Два мраморных джентльмена, оба суровые и длинноволосые — это уж слишком. Холл теперь напоминал кладбище.
Эмма, наблюдавшая за тем, как Барнаби сбрасывает с дедушки Корта саван, с драматической ноткой в голосе спросила:
— Куда ты за ним ездил?
— В Чатхем. Там есть человек, который считается прекрасным специалистом…
— В Чатхем! — воскликнула Эмма. — Но он расположен дальше, чем Кентербери.
— Ну и что?
— Но ты сказал, что собираешься поработать.
— Верно. Но вдохновение оставило меня. И тут позвонил этот человек и сказал, что дедушка готов…
— Он прекрасно справился с задачей, — восхитился Дадли. — Клянусь, ему удалось даже заделать проклятую трещину, обезобразившую деда.
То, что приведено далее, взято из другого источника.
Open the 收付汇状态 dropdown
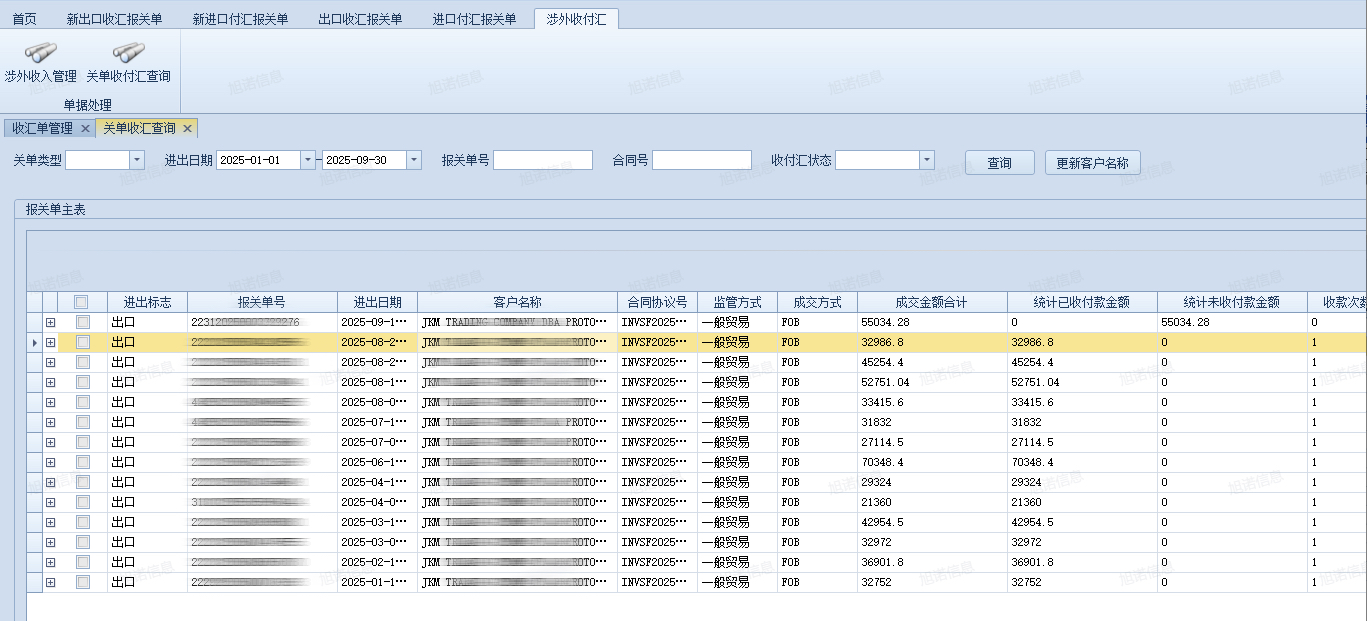This screenshot has height=621, width=1367. click(x=926, y=160)
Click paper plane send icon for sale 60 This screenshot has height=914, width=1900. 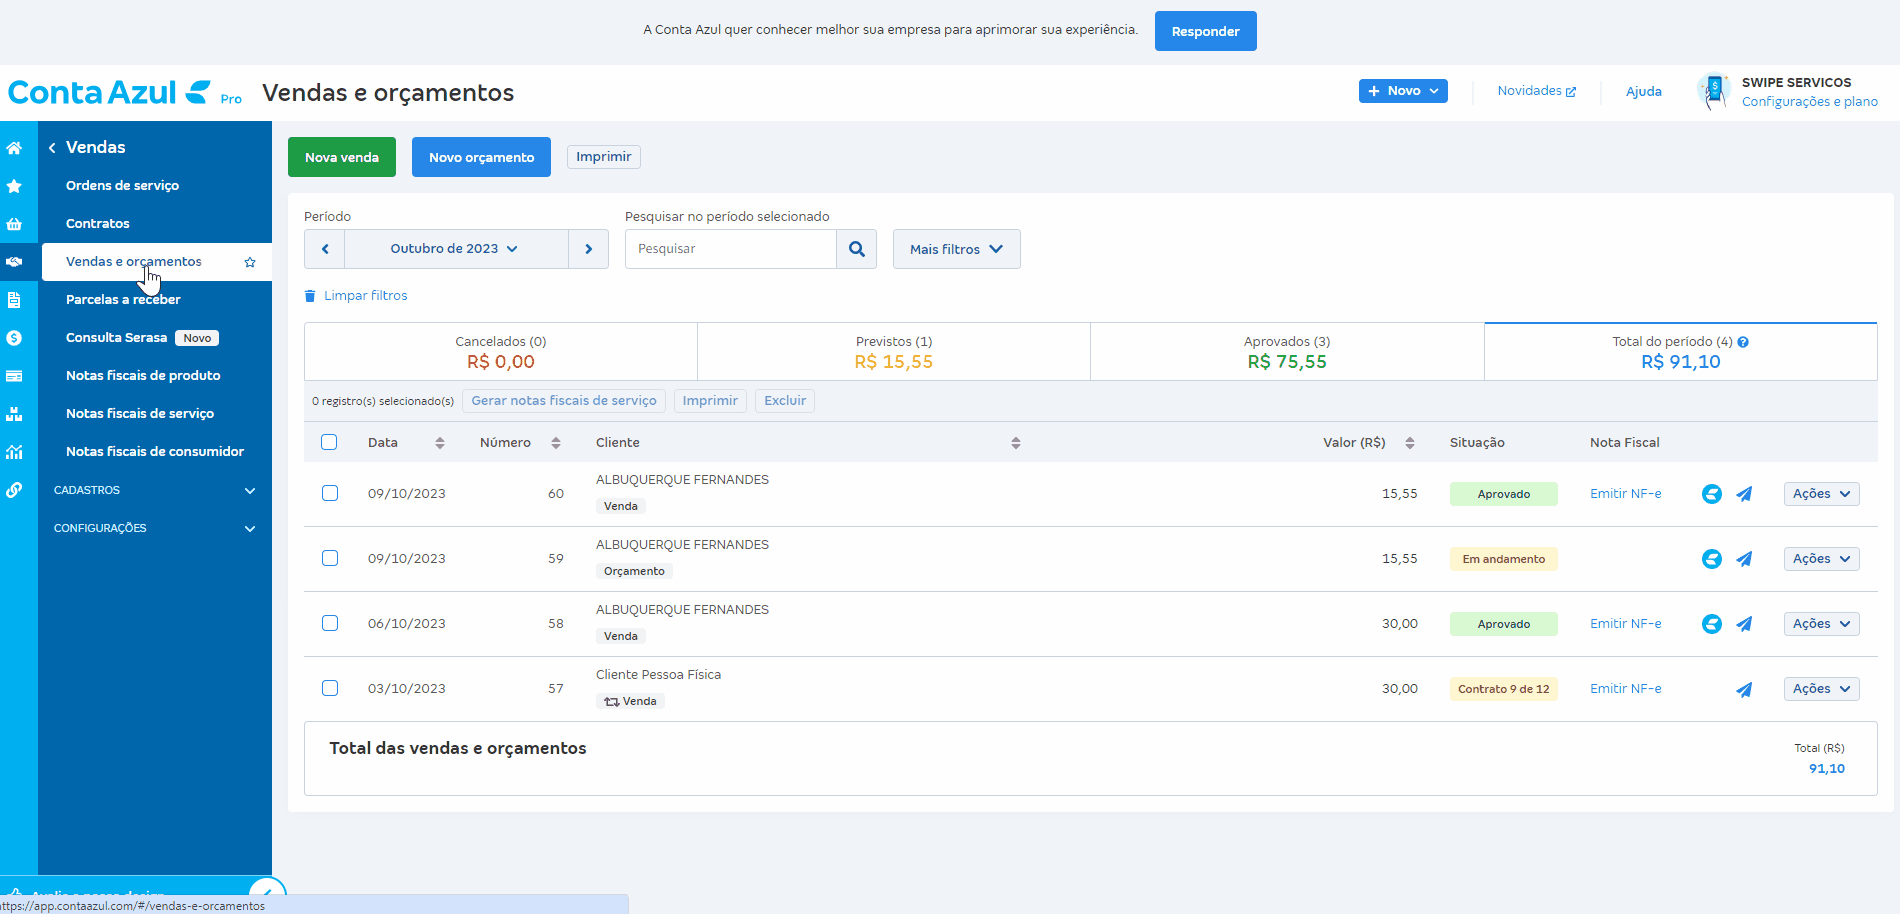(x=1744, y=494)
Куда мы поставим дедушку? Предлагаю поместить его под гравюрой «Отступление под Монсом». Ведь он получил свою рану именно там.
— Думаешь, деду приятно, чтобы ему постоянно напоминали о поражении? — саркастически спросил Барнаби.
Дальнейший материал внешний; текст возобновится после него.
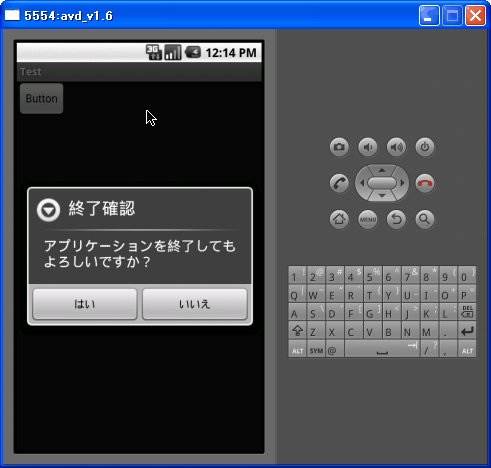Confirm exit by clicking はい
The width and height of the screenshot is (491, 468).
click(x=85, y=304)
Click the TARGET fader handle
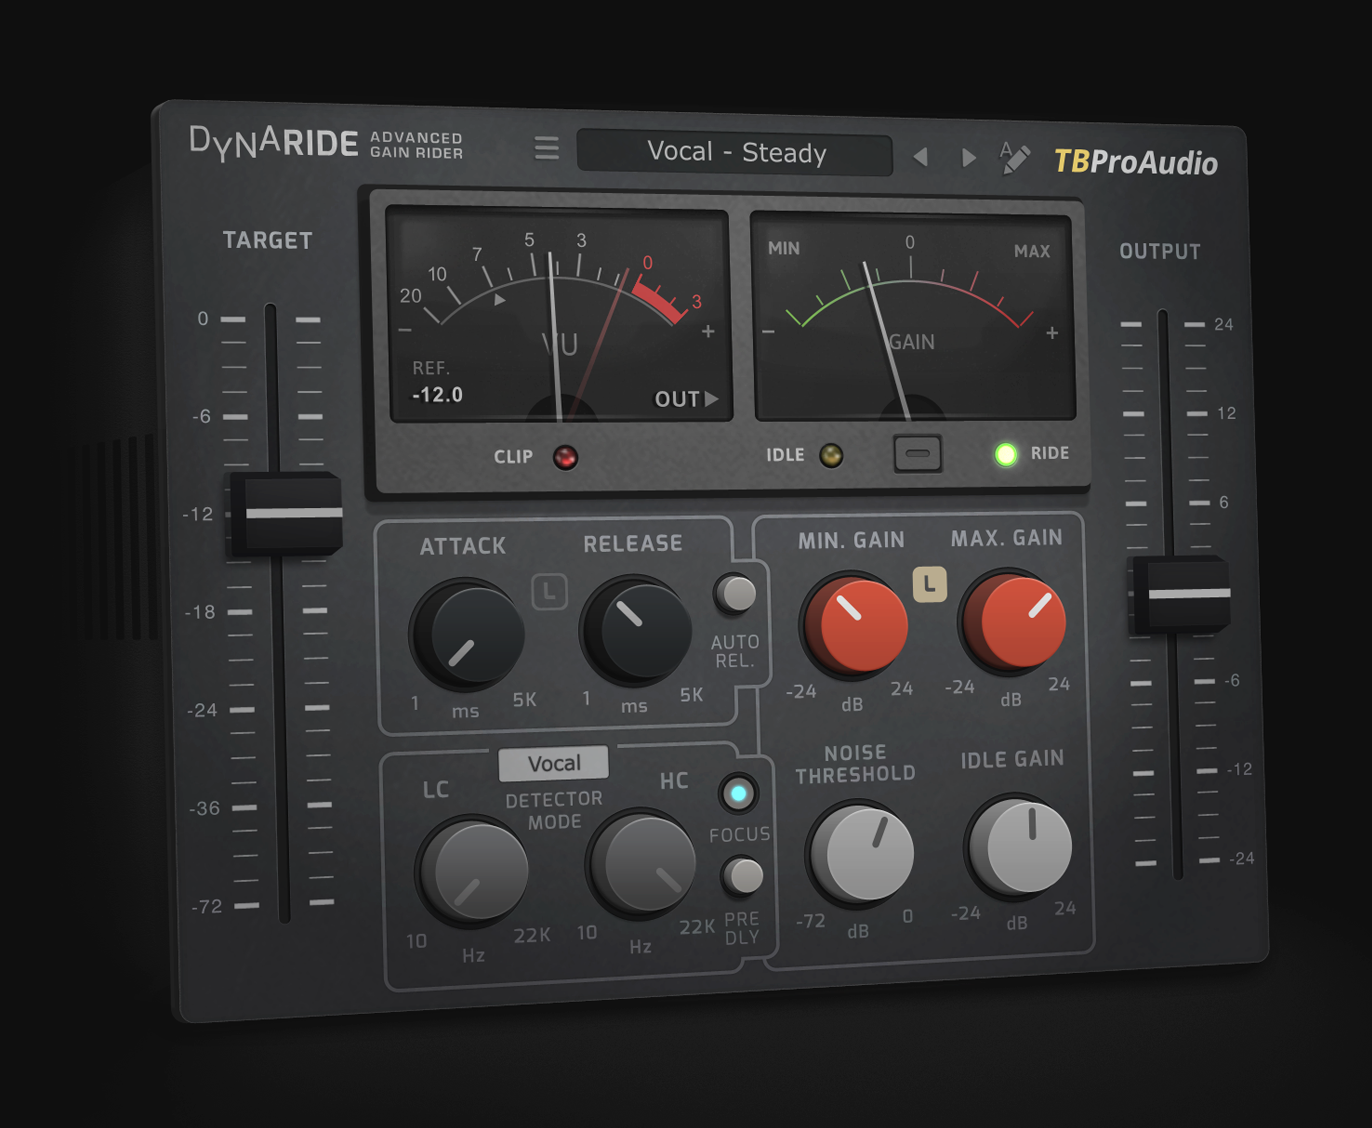This screenshot has height=1128, width=1372. [x=285, y=513]
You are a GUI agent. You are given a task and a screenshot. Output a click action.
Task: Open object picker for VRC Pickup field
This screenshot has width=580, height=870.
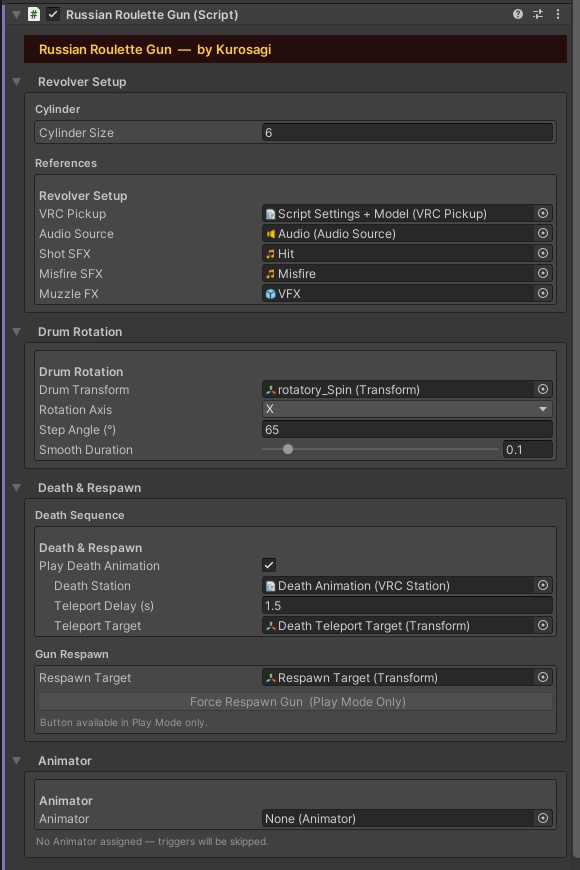pyautogui.click(x=543, y=213)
Дадли переменил тон и серьезно ответил:
— Он умер от этой тяжелой раны несколько лет спустя. Ну, а если мы не хотим тревожить прадедушку — не могут же они оба стоять по обе стороны двери, как часовые, — то придется водрузить деда на прежнее место, возле лестницы. Хотя это и небезопасно: стоит неосторожно его задеть — мраморный дедушка обрушится кому-нибудь на голову.
Похоже, дедушка сотворит свое черное дело с превеликим удовольствием, подумала Эмма, глядя на суровое мраморное лицо…
Луиза ни с того ни с сего начала посмеиваться.
— Как это забавно. Все почувствовали себя виноватыми, когда решили, что это мертвое тело… — Гувернантка осеклась, вспомнив о детях.
— В свершении какого преступления, смею спросить? — гремел Руперт, входя в дом. — Кто-нибудь ждал появления трупа?
Словно гостя к чаю, подумала Эмма.
— Ради всего святого, — взмолилась она, — что за чушь мы несем! Да еще в присутствии детей.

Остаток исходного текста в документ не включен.